A six mois de l’élection présidentielle algérienne, la chambre basse du parlement traverse une crise inédite : son président, Saïd Bouhadja, est poussé vers la sortie par certains députés de la majorité présidentielle.

La chambre basse du Parlement algérien, l’Assemblée populaire nationale (APN), est ces dernières semaines l’épicentre d’une fronde des députés de la majorité présidentielle, qui a provoqué le gel des travaux parlementaires. A l'origine de la bronca, le limogeage, le 23 septembre dernier, de Bachir Slimani, secrétaire général de l’APN. Ce dernier avait refusé de valider des notes de frais de mission jugées excessives émises par le président du parlement, Saïd Bouhadja.  

«Il faut savoir que les frais de mission du président de l’Assemblée sont octroyés par la présidence de la République, et ce, lorsqu’il s’agit d’un déplacement officiel. J’ai été trois fois en France, avec mes propres moyens. Il n’y a pas de frais de mission» s’est défendu Saïd Bouhadja au cours d’un entretien accordé au journal El Watan

Pour les députés de la majorité, le mal est fait et le limogeage de Bachir Slimani ne passe pas.
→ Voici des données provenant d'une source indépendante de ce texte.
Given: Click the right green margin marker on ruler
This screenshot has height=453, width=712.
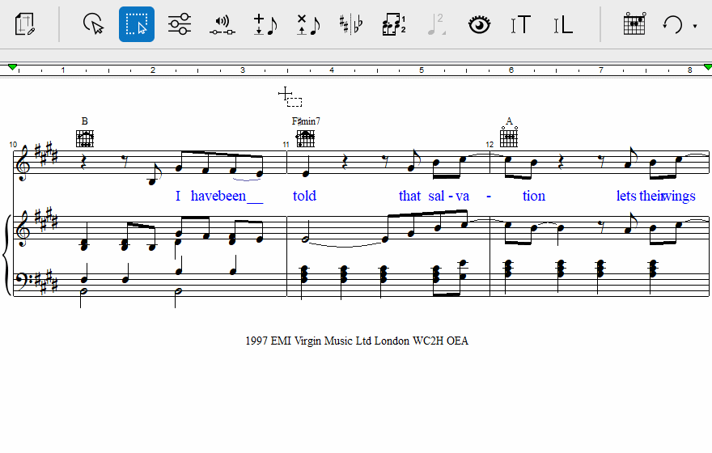Looking at the screenshot, I should 707,67.
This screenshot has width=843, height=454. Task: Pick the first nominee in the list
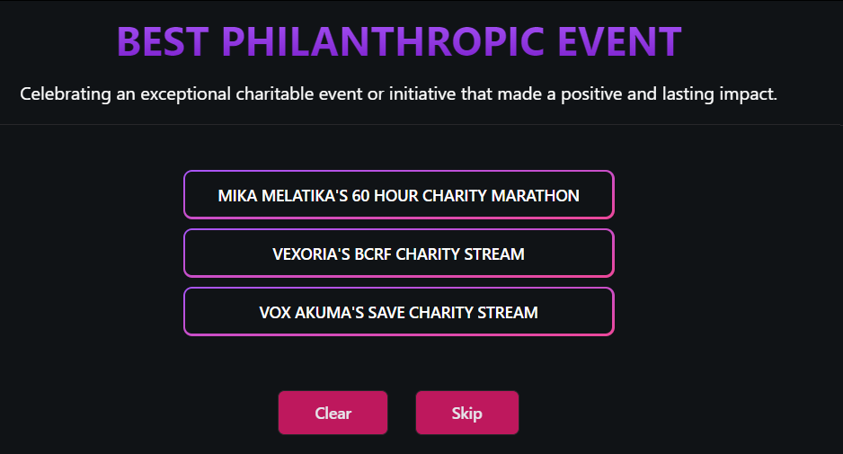click(x=398, y=195)
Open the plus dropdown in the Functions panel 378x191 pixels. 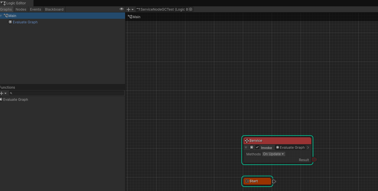point(3,93)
Soutenus dans leurs revendications par le Premier ministre Ahmed Ouyahia et le chef du FLN, l’un des partis composant la majorité présidentielle, 200 députés frondeurs ont bloqué plusieurs heures durant, le 16 octobre, les portes de l’APN, empêchant ainsi Saïd Bouhadja d’y pénétrer.

Cette manœuvre a eu pour effet de tenir Saïd Bouhadja à l'écart de son bureau pendant suffisamment longtemps pour que soit finalement proclamée... la vacance de la présidence de l’Assemblée au cours d’une réunion extraordinaire. Fustigée par la presse proche de l'opposition et des partis d’opposition, qui n'hésitent pas à parler de «coup d'Etat», cette proclamation n'a pour l'instant pas été commentée par l'intéressé lui-même, Saïd Bouhadja demeurant depuis muré dans le silence.
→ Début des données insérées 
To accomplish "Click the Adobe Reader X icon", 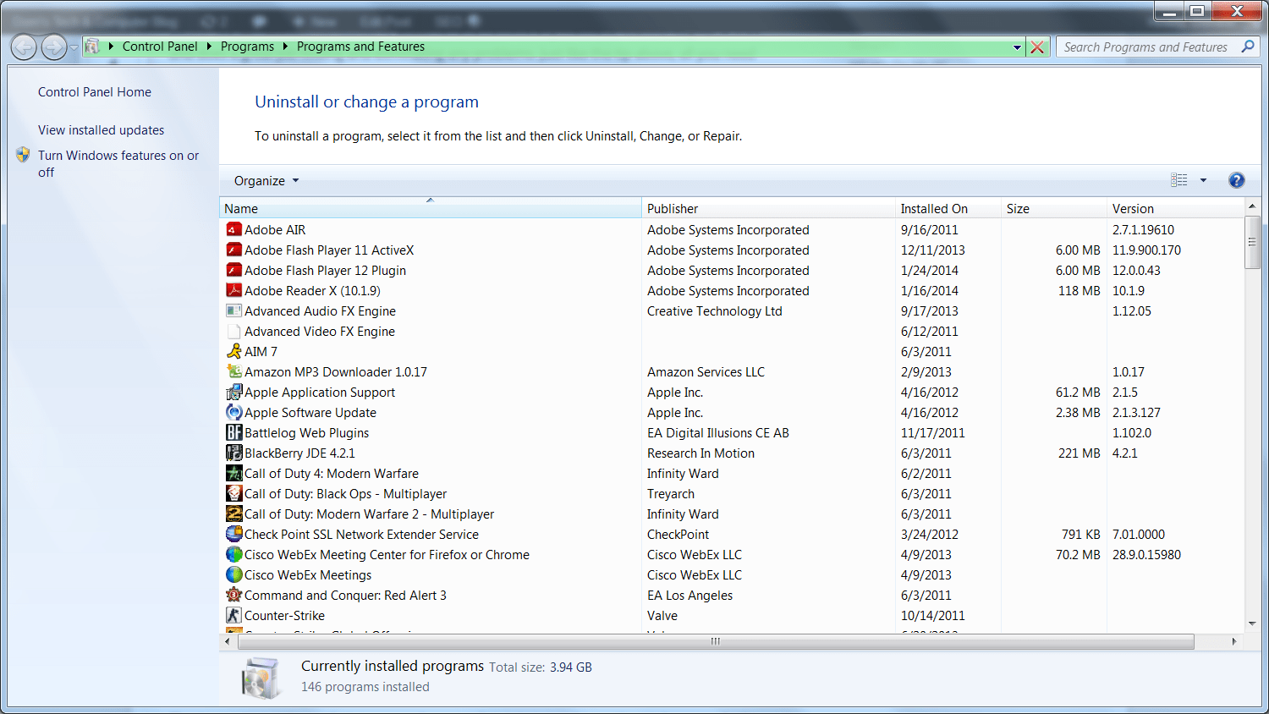I will pyautogui.click(x=234, y=290).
Interrogé par l’hebdomadaire Jeune Afrique, la constitutionnaliste Fatiha Benabbou estime que la proclamation de la vacance de la présidence de l'APN n’a pas de fondement légal : «Personne n’a besoin d’une formation de juriste pour y répondre. Evidemment que cette décision est inconstitutionnelle, puisque le statut du président de l’APN est reconnu par la loi fondamentale. Il y a une disposition expresse qui dit que son mandat est de cinq ans.» Sur le plan constitutionnel, le mandat de Saïd Bouhadja, s’achève en 2022.

Dos au mur, Saïd Bouhadja peut néanmoins compter sur le soutien de la puissante organisation nationale des moudjahidines (anciens combattants) et d’une partie de la population algérienne. En effet, sur les réseaux sociaux, ils sont nombreux à voir en lui, l’homme qui ne veut pas céder face aux «puissants». Habituellement discret, il s’était offert le 11 octobre une sortie dans les rues d’Alger où il avait accepté de prendre plusieurs selfies avec des passants.